You can view full text of the latest Director's Report for the company.
Year End :2024-03 

We have audited the accompanying Standalone financial statements of M/S MAHAVEER INFOWAY
LIMITED (“the Company”) which comprise the Balance Sheet as at March 31,2024, the Statement
of Profit and Loss (including Other Comprehensive Income), the Statement of Changes in Equity
and the Statement of Cash Flows for the year ended on that date, and notes to the standalone
financial statements, including material accounting policies and other explanatory information
(hereinafter referred to as “the Standalone financial statements”).

In our opinion and to the best of our information and according to the explanations given to us, the
aforesaid Standalone financial statements give the information required by the Companies Act,
2013 (“the Act”) in the manner so required and give a true and fair view in conformity with the Indian
Accounting Standards prescribed under section 133 of the Act read with the Companies (Indian
Accounting Standards) Rules, 2015, as amended, (“Ind AS”) and other accounting principles generally
accepted in India, of the state of affairs of the Company as at March 31,2024, the Loss and total
comprehensive income, changes in equity and its cash flows for the year ended on that date.

Basis for Opinion:

We conducted our audit of the Standalone financial statements in accordance with the Standards on
Auditing specified under section 143(10) of the Companies Act,2013. Our responsibilities under
those standards are further described in the Auditor's Responsibilities for the Audit of the Standalone
Financial Statements section of our report.
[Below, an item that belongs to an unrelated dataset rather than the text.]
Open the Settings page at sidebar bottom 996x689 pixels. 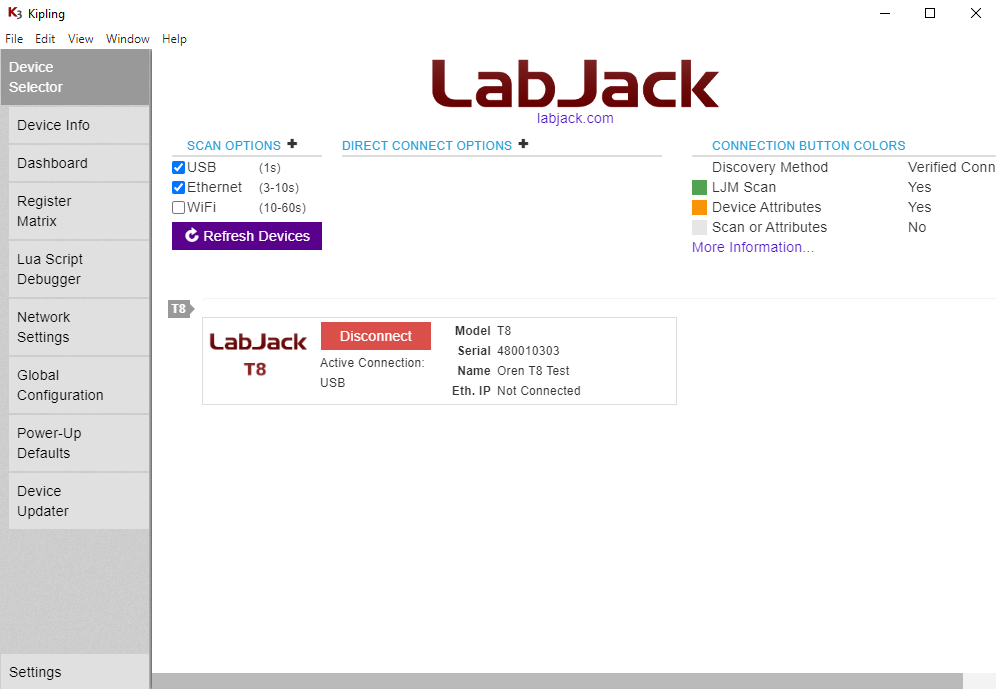point(35,672)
We are independent of the Company in accordance
with the Code of Ethics issued by the Institute of Chartered Accountants of India (ICAI) together
with the independence requirements that are relevant to our audit of the Standalone Financial
Statements under the provisions of the Companies Act,2013 and the Rules made thereunder, and
we have fulfilled our other ethical responsibilities in accordance with these requirements and the
ICAI's Code of Ethics. We believe that the audit evidence we have obtained is sufficient and
appropriate to provide a basis for our audit opinion on the Standalone financial statements.

Key Audit Matters:

Key audit matters are those matters that, in our professional judgment, were of most significance in
our audit of the Standalone Financial Statements of the current period. These matters were addressed
in the context of our audit of the Standalone Financial Statements as a whole, and in forming our
opinion thereon, and we do not provide a separate opinion on these matters. We have determined
the matters described below to be the key audit matters to be communicated in our report.

Revenue Recognition

The Company's contracts with customers include contracts with multiple products and services. The
Company derives revenues from IT services comprising licensing of software products and other
digital offerings.

In certain integrated services arrangements, contracts with customers include third-party vendor
equipment or software. In these types of arrangements, revenue from sales of third-party vendor
products or services is recorded net of costs when the Company is acting as an agent between the
customer and the vendor, and gross when the Company is the principal for the transaction. In doing
so, the Company first evaluates whether it controls the products or service before it is transferred to
the customer. The Company considers whether it has the primary obligation to fulfil the contract,
inventory risk, pricing discretion and other factors to determine whether it controls the products or
service and therefore, is acting as a principal or an agent.

Auditors Response

Principal Audit Procedures Performed

Our audit procedures related to the (1) identification of distinct performance obligations, (2)
determination of whether the Company is acting as a principal or agent and (3) whether fixed price
maintenance revenue is recognized on a straight-line basis or using the percentage of -completion
method included the following, among others:

1. We tested the effectiveness of controls relating to the (a) identification of distinct performance
obligations, (b) determination of whether the Company is acting as a principal or an agent and

(c) determination of whether fixed price maintenance revenue for certain contracts is recognized
on a straight-line basis or using the percentage of completion method.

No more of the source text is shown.